Il Ministero della Cultura ha avviato l’iter per promuovere la Via Appia Antica come patrimonio dell’Unesco. La Regina Viarum è la prima grande via europea che collega Roma a Brindisi, e che vede in Santa Maria Capua Vetere uno snodo fondamentale. Questa città, infatti, ha un ruolo cruciale nell’introduzione della via come patrimonio dell’umanità, sia per l’importanza dell’antica Capua che per la presenza dei numerosi siti archeologici.

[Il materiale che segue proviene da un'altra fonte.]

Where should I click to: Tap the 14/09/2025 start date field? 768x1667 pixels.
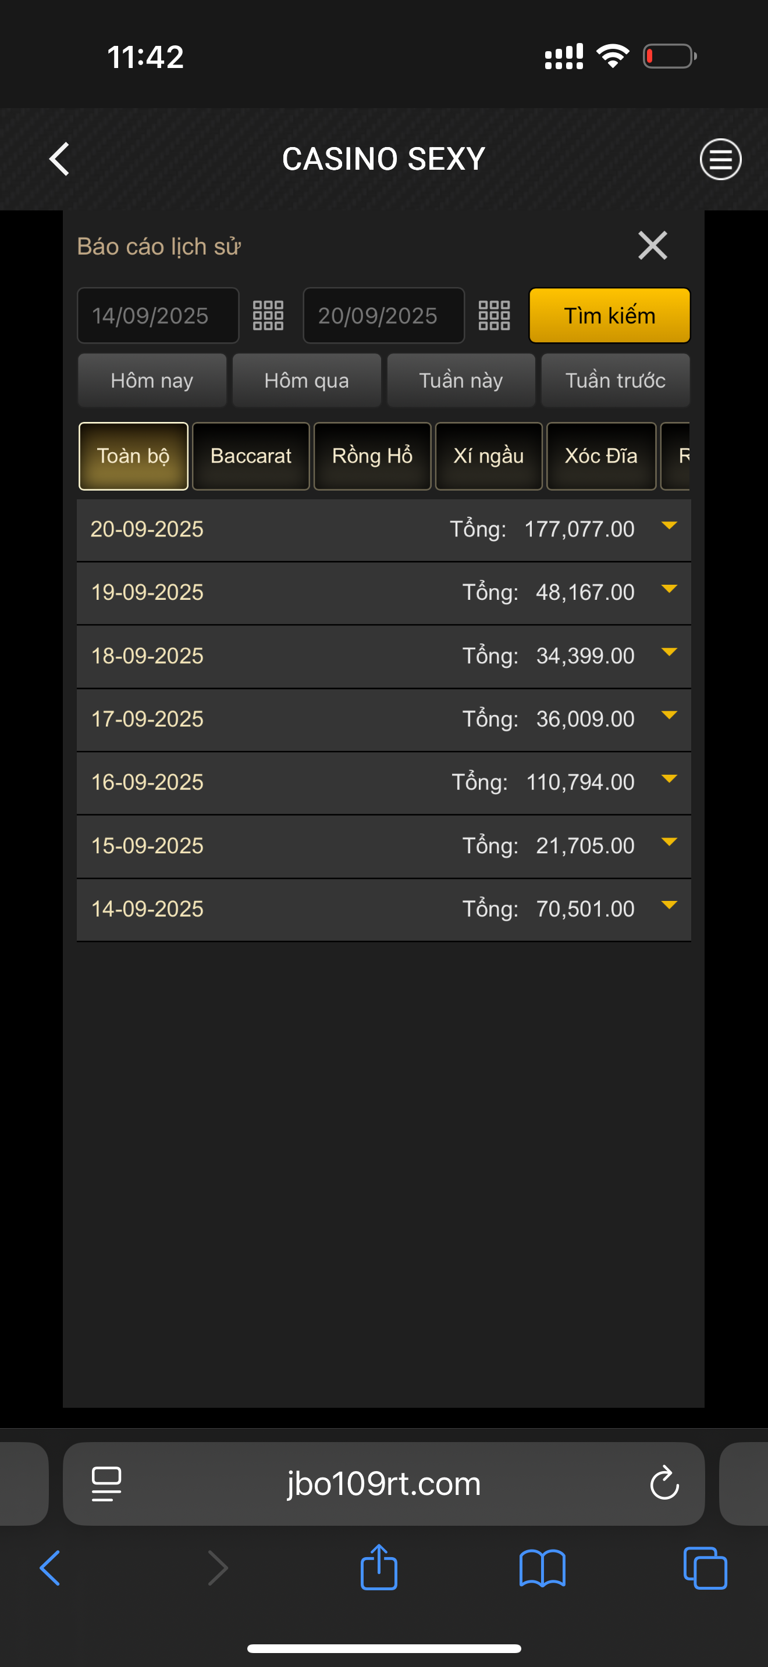click(x=157, y=316)
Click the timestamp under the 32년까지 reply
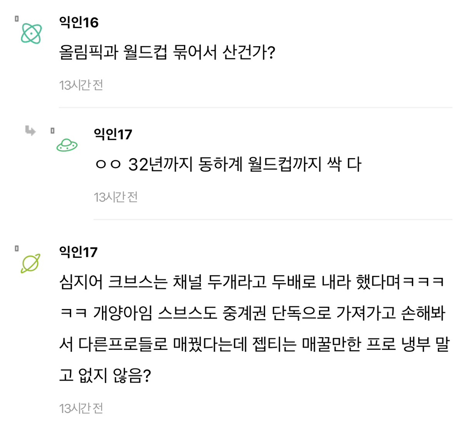This screenshot has height=426, width=464. pyautogui.click(x=116, y=197)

Il sindaco di Santa Maria Capua Vetere, Antonio Mirra, ha riferito che questa è una “grandissima opportunità per lo sviluppo culturale e turistico del territorio“. Attraverso questa proposta, la “nostra città potrà ricoprire un ruolo centrale, valorizzando l’Anfiteatro Campano, l’Arco Adriano, il Mitreo, il Museo Archeologico dell’antica Capua, le sue Domus e tanti altri siti”.
Inoltre, secondo il progetto del Ministero, sono previsti numerosi investimenti da impiegare nel restauro di alcune evidenze archeologiche situate lungo il percorso della Regina Viarum. Mirra continua dicendo che “questo è un momento fondamentale e l’idea è quella di sfruttare al meglio fase, anche con la costituzione di un Comitato scientifico”. Infine, il sindaco ha annunciato che l’amministrazione sta lavorando per la candidatura di Santa Maria Capua Vetere a Capitale della Cultura, valorizzando ulteriormente la città.